|Reviews for Yankeetalking|
| we share our blanket with chapter 1 . 10/13/2009
we are only
in pelvis only.
I could not love this more. One of my new favorites.
I feel like quoting a whole stanza, but you wrote it, you know what it is. I absolutely fucking love from this line onward:
rhyme in time with the hour of the...
ah, I am so impressed. wonderful wonderful piece. keep it up.
| Brenda Agaro chapter 1 . 10/12/2009
I like the varying lengths of the stanzas. It really adds to the theme of this poem. Very good word choice and imagery.
"with it's cotton-candy flavored teeth" its.
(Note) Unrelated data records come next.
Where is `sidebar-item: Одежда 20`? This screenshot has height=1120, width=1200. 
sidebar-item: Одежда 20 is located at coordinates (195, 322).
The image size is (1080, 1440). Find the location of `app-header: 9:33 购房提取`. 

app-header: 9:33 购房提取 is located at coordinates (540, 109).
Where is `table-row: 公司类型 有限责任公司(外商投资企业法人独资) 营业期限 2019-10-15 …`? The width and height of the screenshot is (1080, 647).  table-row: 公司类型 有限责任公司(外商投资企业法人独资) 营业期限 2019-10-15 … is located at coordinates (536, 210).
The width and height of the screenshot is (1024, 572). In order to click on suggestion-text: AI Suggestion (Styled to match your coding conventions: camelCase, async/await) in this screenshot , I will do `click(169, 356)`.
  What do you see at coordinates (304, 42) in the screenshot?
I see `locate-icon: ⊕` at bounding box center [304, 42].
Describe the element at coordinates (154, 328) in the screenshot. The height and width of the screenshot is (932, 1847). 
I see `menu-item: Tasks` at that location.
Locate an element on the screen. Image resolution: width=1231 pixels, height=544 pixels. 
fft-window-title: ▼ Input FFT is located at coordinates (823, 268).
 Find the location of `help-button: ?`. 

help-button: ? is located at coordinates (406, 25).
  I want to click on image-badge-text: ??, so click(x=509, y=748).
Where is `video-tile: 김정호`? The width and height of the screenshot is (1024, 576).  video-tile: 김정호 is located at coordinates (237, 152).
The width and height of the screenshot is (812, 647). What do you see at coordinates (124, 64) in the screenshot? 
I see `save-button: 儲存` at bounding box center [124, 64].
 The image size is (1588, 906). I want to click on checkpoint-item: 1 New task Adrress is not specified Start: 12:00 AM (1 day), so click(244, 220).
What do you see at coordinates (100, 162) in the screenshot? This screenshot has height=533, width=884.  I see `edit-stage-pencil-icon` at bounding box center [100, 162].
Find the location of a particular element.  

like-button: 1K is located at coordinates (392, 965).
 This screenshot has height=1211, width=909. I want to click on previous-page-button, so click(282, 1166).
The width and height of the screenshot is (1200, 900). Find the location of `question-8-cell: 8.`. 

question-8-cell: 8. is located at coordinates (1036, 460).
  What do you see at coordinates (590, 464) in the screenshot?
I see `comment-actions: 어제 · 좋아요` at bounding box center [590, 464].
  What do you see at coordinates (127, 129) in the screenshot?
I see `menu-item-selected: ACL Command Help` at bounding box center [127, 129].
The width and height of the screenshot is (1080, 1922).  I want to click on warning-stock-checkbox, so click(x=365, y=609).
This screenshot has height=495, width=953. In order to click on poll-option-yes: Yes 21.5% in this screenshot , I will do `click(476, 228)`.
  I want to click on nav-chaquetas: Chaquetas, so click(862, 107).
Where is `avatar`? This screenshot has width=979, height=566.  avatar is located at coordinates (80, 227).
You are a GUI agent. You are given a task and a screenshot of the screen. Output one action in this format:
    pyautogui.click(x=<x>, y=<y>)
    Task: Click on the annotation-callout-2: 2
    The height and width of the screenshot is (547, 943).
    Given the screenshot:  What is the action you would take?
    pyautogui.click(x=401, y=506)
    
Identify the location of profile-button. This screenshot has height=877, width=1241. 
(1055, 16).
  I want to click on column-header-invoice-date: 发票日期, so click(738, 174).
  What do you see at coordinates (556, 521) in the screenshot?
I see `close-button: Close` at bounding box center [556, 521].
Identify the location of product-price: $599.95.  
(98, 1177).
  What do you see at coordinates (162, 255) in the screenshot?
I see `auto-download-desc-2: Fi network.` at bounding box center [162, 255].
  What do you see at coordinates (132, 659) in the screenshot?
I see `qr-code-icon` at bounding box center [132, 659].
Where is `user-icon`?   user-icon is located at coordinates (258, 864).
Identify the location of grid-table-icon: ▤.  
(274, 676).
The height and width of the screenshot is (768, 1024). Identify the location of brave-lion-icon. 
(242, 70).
| deefective chapter 1 . 10/12/2009
Hm, well on one hand I like this because I do think your writing is incredible. You have such an eloquent way of narrating that few people on this website posses. That eloquence also adds to the poetic feel of your writing, so that's always good. Also, I loved the repeated imagery of November. It wasn't so subtle but it carried well throughout the piece. On the other hand though, I felt like at times you were trying too hard. Some lines felt forced and that disrupted the flow. Not writing-wise but at some points in this piece, I felt as if you were trying hard to either sound poetic or to create some sort of multi-layered imagery. And it's a shame because you really don't need to try that hard to do so. But other than that, nicely done.